**INSTRUCTIONS TO FOLLOW**
Change "radio button" to "checkbox" in the items from the line with "You are a GUI" through the end of the items. Please give back only those lines, with everything else unchanged and the pictures left out.

**Text and item location entries**
━━━━━━

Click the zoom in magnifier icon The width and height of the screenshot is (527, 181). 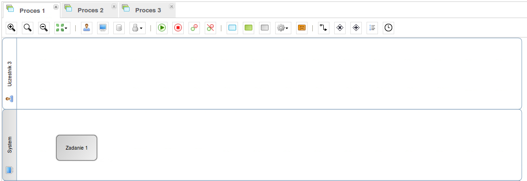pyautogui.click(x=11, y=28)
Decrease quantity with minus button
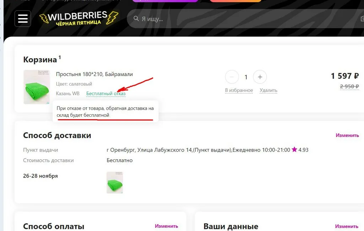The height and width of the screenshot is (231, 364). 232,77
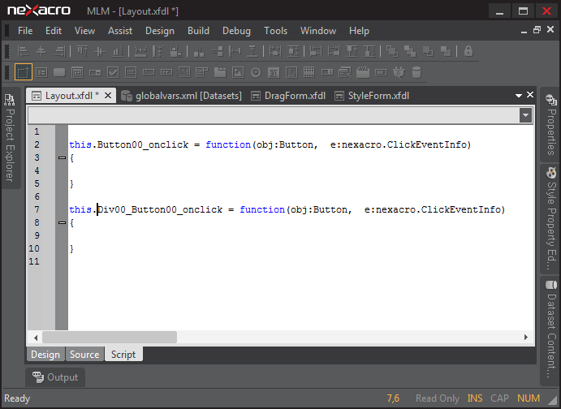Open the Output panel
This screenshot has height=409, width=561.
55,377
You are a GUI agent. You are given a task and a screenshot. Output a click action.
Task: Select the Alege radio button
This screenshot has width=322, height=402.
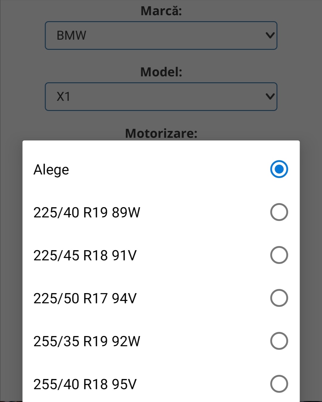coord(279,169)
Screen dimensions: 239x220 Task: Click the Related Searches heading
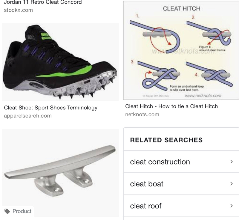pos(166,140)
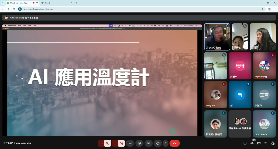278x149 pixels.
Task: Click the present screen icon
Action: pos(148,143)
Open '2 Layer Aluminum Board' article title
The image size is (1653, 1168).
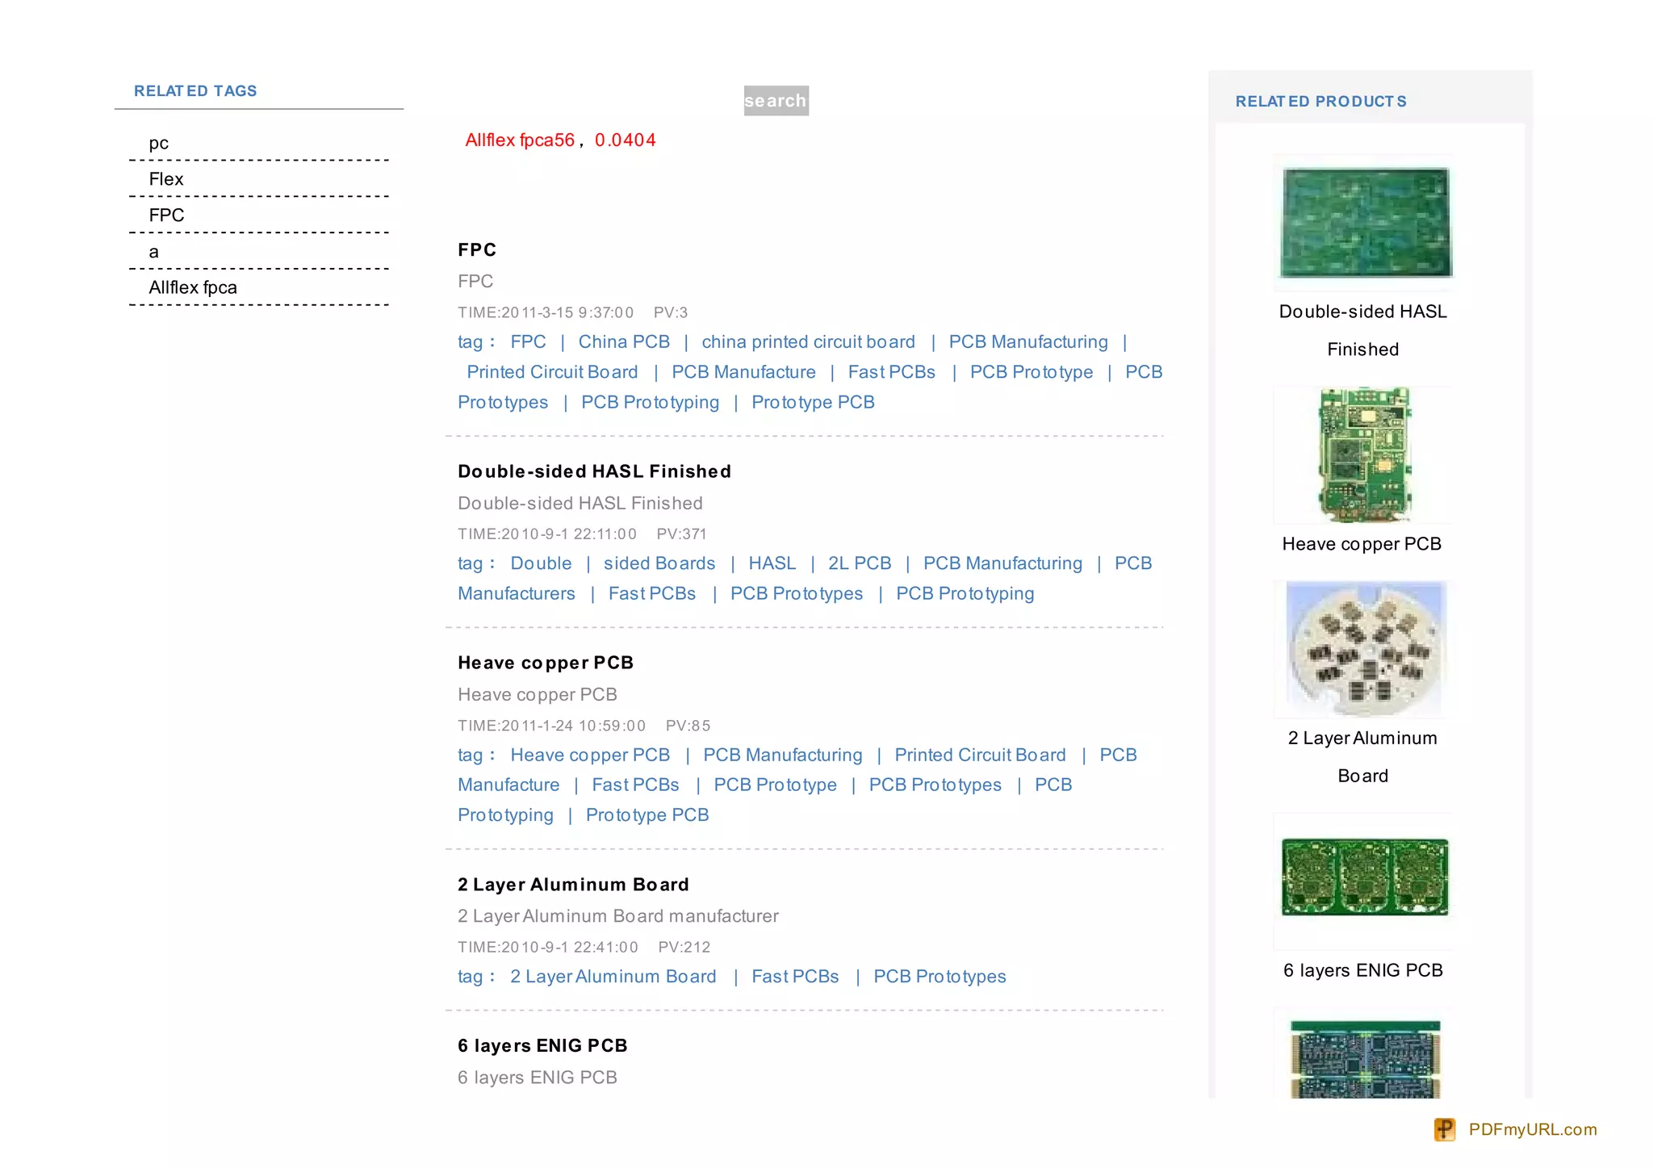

━━━━━━

**ANSWER**
You are a GUI agent. You are given a task and a screenshot. Output a click action.
Task: Select the Alege checkbox
This screenshot has width=322, height=402.
coord(279,169)
Screen dimensions: 239x220 Task: Click the Related Searches heading
pos(166,140)
278x149 pixels.
Task: Click the present screen icon
Action: pos(148,143)
Open '2 Layer Aluminum Board' article title
The image size is (1653, 1168).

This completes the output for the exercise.